The inaugural show for Pismo Gallery's new space in Cherry Creek is a splendid survey of recent work by Dale Chihuly, the prominent glass sculptor from Washington state. Chihuly is represented by many examples of his most characteristic work, groups of small blown-glass elements nested in large ones. By assembling several different parts to create a single piece, Chihuly is able to transcend the size limits inherent in the physical act of blowing glass. More than any other attribute, this ability to make glass sculpture in monumental proportions is responsible for Chihuly's formidable national reputation.

Most often in a Chihuly sculpture, the individual parts share the same set of colors. At his Pilchuck studio on the banks of Puget Sound, an army of assistants produces glass forms in the same color combinations for several days running; then Chihuly, who describes himself as a "craftsman, designer, architect [and] artist," assembles them with an instinctive sense for putting the various shapes together.

His "Persian Series," launched in 1986, incorporates elements from his most famous series of the nested type, "Sea Forms," begun in 1980. There are several wonderful examples of these works in the show; especially memorable is a magnificent piece that combines forms evocative of sea shells, anemones and the tendrils of plants. Each component is made of a strong taxicab yellow, internally striped with a soft amber and tipped out in a deep, nearly black maroon.

In addition to these sculptures and a wall-mounted relief, the exhibit includes Chihuly works in forms more commonly associated with art glass: vases and a chandelier. There are several beautiful vases from the "Macchia Series," large, brilliantly colored fazzoletto forms that invariably suggest Venetian glass. This Venetian connection is not unexpected, since Chihuly, when he was just out of graduate school, worked as an apprentice in the legendary Venini workshop in Venice, an opportunity rarely granted an American.

The influence of Venice, with its 1,000-year tradition of glassmaking, profoundly affected Chihuly even before he went there, and all his work is touched by it. This is especially true of his shapes that recall the golden age of modernist Vene-tian glass, a period that lasted from the 1920s through the 1960s and drew the attention of such artists as Picasso and Miru.

Paying even more direct homage to the city is the rich and bold "Venetian Series," a group of baluster vases executed by the Italian master Lino Tagliapietra. These vases, some large, some of the small cabinet type, feature many of the gaudy and eye-dazzling techniques the Venetians are known for: flakes of gold or other metal imbedded in the glass, leopard spots, fused canes creating ribbonlike handles and, most of all, almost garish colors in radical and surprising combinations.

The one chandelier included here also strikes an Italian note, gathering together scores of red spiral horns like a bunch of grapes. At the bottom is a clear, gold-dusted drop in the form of a putto on a trapeze.

Chandeliers, ordinarily decorative items, interest Chihuly as an art medium. One of the largest installations he has ever planned, titled "Chihuly Chandeliers Over Venice" and set for completion in 1996, consists of five enormous chandeliers that are to be hung over the city's small side canals. "I want to fill the canal with chandeliers," Chihuly explains. The artist thus hopes to merge the two most acclaimed attractions of the city--its glass and its waterways.

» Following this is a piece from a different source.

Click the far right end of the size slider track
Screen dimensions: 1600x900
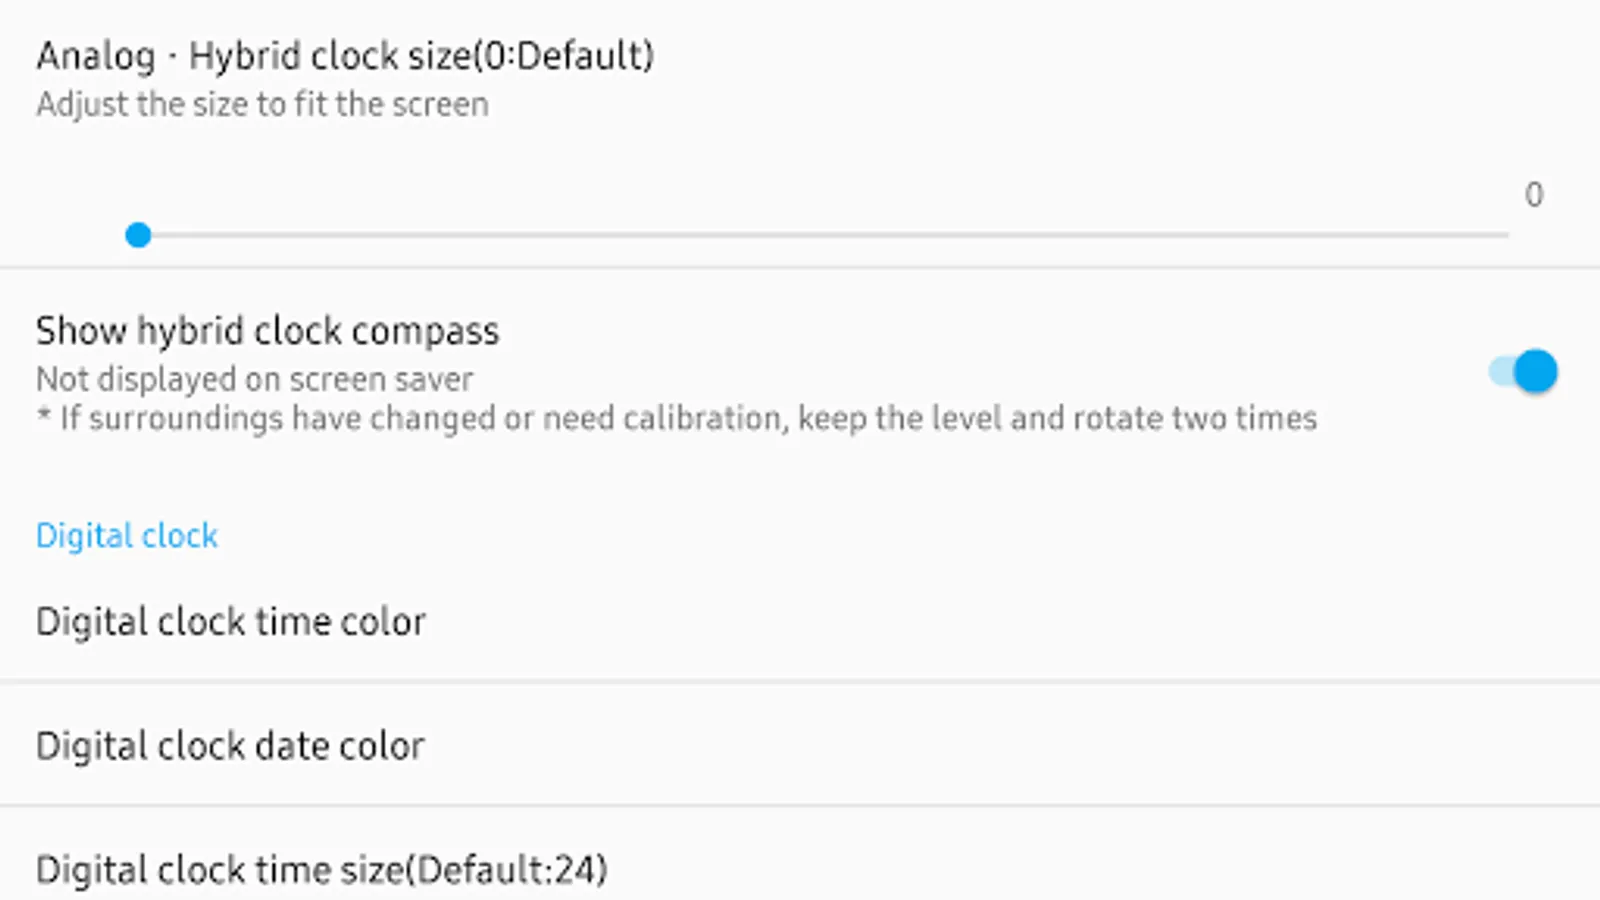pyautogui.click(x=1505, y=235)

The chandelier stunt, which will be recorded jointly by Seattle's PBS affiliate and several European networks, is guaranteed to generate widespread interest. And talk about knowing how to get attention: What about Pismo director and owner Sandy Sardella? The word is out--with no small help from Chihuly--that her formerly conservative gallery has taken on a bold new direction at its brand-new Fillmore Street address.